Pelo Rouan laissait à sa fille une liberté entière, dont celle-ci usait tout naturellement et comme on respire, sans savoir qu’il en pût être autrement. D’ailleurs, le charbonnier, quand même il l’aurait voulu, n’aurait point pu surveiller fort attentivement la jeune fille ; car il faisait de longues et fréquentes absences. Le motif de ces absences était un secret, même pour Marie. Parfois, durant des semaines, le four de Pelo Rouan restait froid ; mais quand il revenait, il travaillait le double et réparait le temps perdu.

Personne n’était admis dans la loge. On venait chercher Pelo Rouan de temps en temps la nuit. Dans ces circonstances, ceux qui avaient besoin du charbonnier, — pour des causes que nous ne saurions dire, — frappaient à la porte d’une certaine façon. Pelo sortait. Marie, habituée à ce manège, ne prenait pas garde.

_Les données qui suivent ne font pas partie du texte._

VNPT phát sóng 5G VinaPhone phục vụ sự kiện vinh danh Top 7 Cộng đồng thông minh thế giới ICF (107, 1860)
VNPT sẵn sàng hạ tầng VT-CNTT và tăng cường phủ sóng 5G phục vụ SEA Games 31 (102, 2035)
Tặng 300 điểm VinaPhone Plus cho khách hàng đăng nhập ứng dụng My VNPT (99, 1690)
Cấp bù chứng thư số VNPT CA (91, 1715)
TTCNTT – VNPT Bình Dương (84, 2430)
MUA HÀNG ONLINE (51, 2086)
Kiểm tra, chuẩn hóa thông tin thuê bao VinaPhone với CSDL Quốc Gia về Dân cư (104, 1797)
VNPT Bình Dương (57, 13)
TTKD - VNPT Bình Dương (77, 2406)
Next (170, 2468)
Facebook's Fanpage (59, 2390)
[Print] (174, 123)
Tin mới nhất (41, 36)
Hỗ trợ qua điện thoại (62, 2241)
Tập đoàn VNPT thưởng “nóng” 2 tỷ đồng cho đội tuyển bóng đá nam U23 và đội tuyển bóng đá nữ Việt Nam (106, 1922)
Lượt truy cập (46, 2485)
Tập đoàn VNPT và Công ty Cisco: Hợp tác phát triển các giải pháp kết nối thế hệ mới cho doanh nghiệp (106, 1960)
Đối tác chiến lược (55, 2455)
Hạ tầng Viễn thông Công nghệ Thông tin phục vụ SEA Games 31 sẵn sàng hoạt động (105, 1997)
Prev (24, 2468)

Un jour pourtant, en l’absence de Pelo Rouan, un étranger avait franchi le seuil de la loge inhospitalière : c’était un beau jeune homme, et Fleur-des-Genêts n’eut pas peur. Son cœur battit bien fort ; un rouge brûlant remplaça le délicat coloris de sa joue ; mais la loge paternelle lui sembla tout d’un coup moins enfumée, les arbres plus verts, le ciel plus brillant au travers des éclaircies du feuillage. Elle se sentit vivre davantage et mieux.

Depuis ce jour, ses vagabondes promenades eurent un but : elle rencontrait le bel étranger qui lui mettait un baiser sur la joue et s’asseyait près d’elle au pied d’un chêne. Les chevreuils seuls ou quelque renard espionneur auraient pu dire le sujet de leurs longs entretiens ; mais le bonhomme La Fontaine était mort, et les bêtes ne savaient déjà plus parler. Cela dura quelques mois, puis l’étranger partit, laissant son souvenir au cœur de Marie, qu’il avait gardée pure comme s’il eût été un frère.

Une fois l’étranger parti, les gens de la forêt revirent Fleur-des-Genêts dans les taillis. Elle allait au hasard, la tête penchée, l’œil rêveur, et chantait bien mélancoliquement la complainte d’Arthur de Bretagne.

Pelo Rouan ne lui demandait point la cause de sa tristesse, parce qu’il l’avait devinée.

Cependant la veillée continuait dans la cuisine du château de la Tremlays. Après avoir porté le toast qui ouvre ce chapitre, Pelo prit son bâton, comme l’avait annoncé la vieille femme de charge ; mais, au lieu de partir, il secoua lentement sa pipe, et se planta, le dos au feu, en face de maître Simonnet.

— Et… sait-on son nom ? dit-il en jouant l’indifférence.

— Le nom de qui ?

— Du nouveau capitaine.

— Notre monsieur le sait peut-être, répondit Simonnet.